最初は、“他の子より劣ってたら”って心配してたらしい。



実際は、魔力量、学力、さまざまな学科──全部、講師超え。


だが、一位のリセリアは武道こそダメだが、ペーパーは1位

俺が2位、



講師たちもドン引きだ。

堕天魔族が、魔王の子より成績が良いという恐るべき事態をつくり、2位の魔王の子は講師より学力も戦闘能力も上。

そりゃ煙たがられるわけだ。



しかも……最近恒例行事だが


階段から、いろんな血族の令嬢がまとめて落ちてくる。

今日は5人


「きゃっ♡」

「きゃーっ♡♡」


全員、俺の目の前に。


即、浮遊魔法で全員宙返りで元の位置に戻したけど。


これ浮遊魔法がなかったら、階段から俺もこいつらも転落死だぞ





池では、別の令嬢たちが一斉に溺れてた。


「た、たすけてアルファードさまぁ……♡」


血色ピンクで、人工呼吸待ち。


水深10センチの池でだ。


──無理だ。





あと、堕天魔族。


朝からずっと、つけてきてる。


どこまでストーキングするつもりなんだよ。

尾行スキル、ゼロか。


「影たち、あいつどう思う?」

《……処理しますか?》

「待て、まだ何もしてない」


つーか、指示ルートが絶たれて、堕天魔族の活動も止まってるはずなんだが。

長は逃げて、腐った遺体だけが残された。

残党も追われて消えた。


じゃあ、この付きまといは、なんだ?


試しに、送迎を断って徒歩で帰ってみた。


夕暮れ、通りを歩いてると──背後でざわざわ。


「アルファード様だわ」

「後ろの堕天魔族、なにかしら?」

「危害を加えようとしてるのでは!?」


「やめろおおおおおお!!」


俺が自由に泳がせてるだけだっての!

追跡ヘタクソだからバレてんだよ!

俺の影たちも呆れてる!


──いい加減、話すか。


人気のない路地へ移動。

ふわっと転移魔法で包囲。


「おい、つけてきた理由、言えよ。

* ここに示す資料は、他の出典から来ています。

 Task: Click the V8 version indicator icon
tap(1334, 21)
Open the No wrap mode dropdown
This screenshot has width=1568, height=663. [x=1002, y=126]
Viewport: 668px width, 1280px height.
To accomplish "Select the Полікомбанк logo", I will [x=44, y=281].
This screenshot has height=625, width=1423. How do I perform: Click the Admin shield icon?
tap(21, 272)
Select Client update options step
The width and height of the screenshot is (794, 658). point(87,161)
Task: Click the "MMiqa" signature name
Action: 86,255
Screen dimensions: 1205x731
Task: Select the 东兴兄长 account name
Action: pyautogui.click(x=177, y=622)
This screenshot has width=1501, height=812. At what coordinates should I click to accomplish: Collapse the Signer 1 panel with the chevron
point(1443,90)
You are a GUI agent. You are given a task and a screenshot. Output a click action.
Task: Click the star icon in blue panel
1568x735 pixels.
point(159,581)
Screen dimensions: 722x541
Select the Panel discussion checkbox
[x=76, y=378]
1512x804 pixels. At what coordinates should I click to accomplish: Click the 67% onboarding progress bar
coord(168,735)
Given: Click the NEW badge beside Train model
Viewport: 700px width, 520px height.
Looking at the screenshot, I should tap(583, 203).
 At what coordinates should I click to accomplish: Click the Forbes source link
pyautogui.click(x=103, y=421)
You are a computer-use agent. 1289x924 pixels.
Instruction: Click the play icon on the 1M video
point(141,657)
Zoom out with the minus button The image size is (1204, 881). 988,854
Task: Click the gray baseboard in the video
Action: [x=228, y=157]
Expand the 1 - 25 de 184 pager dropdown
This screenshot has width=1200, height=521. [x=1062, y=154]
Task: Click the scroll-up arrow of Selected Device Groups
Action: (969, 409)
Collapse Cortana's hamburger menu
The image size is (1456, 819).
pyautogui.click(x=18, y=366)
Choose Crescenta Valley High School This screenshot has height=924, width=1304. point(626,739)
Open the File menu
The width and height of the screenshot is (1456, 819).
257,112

関わったらヤバいってわかってるんだろ?」


ガタガタ震える堕天魔族。

少年か? 赤紫の肌に短いツノ。

傷だらけだ。リセリアほどじゃないが、何度か“折檻”されてる跡がある。


「……リ、リセリアはどこだ!」


「お前ら、あいつ殺そうとしただろ? 何の用だよ」


堕天魔族の目が、悲しげに揺れる。


「リセリアは、無事なのか……?」


「だから何? 無事だったらなんだってんだよ」


怒りがこみ上げる。

母上を、リセリアを──あんな目に合わせて。


「……無事なら、それで……」


堕天魔族は、ポンとナイフを俺の足元に投げてきた。


「……どうせお前には敵わない。ひと思いにやってくれ」


「死ぬことで片付けんな!」


素通りしようとした瞬間──


ナイフを拾って、自分に向けた!


「っ! ばかっ!」


風圧魔法で、ナイフを弾き飛ばす。


「人を巻き込むなって!」


そのまま、地面にへたり込む少年。

ぽろぽろ涙をこぼしてる。


──……放っとけない。


聞けば、拠点も壊滅、親も死んでるという。


「……もういい。ついてこい。うちで保護する」


「……え?」


「だーかーら、魔王城に連れてってやるって言ってんの! まったく……」


学園帰りでこのハードさ。

こっちの身がもたねぇ。


強引に引っ張り上げて、魔力を込める。


「転移──発動」


魔王の息子の、平穏な日常は、今日もまだ来ない。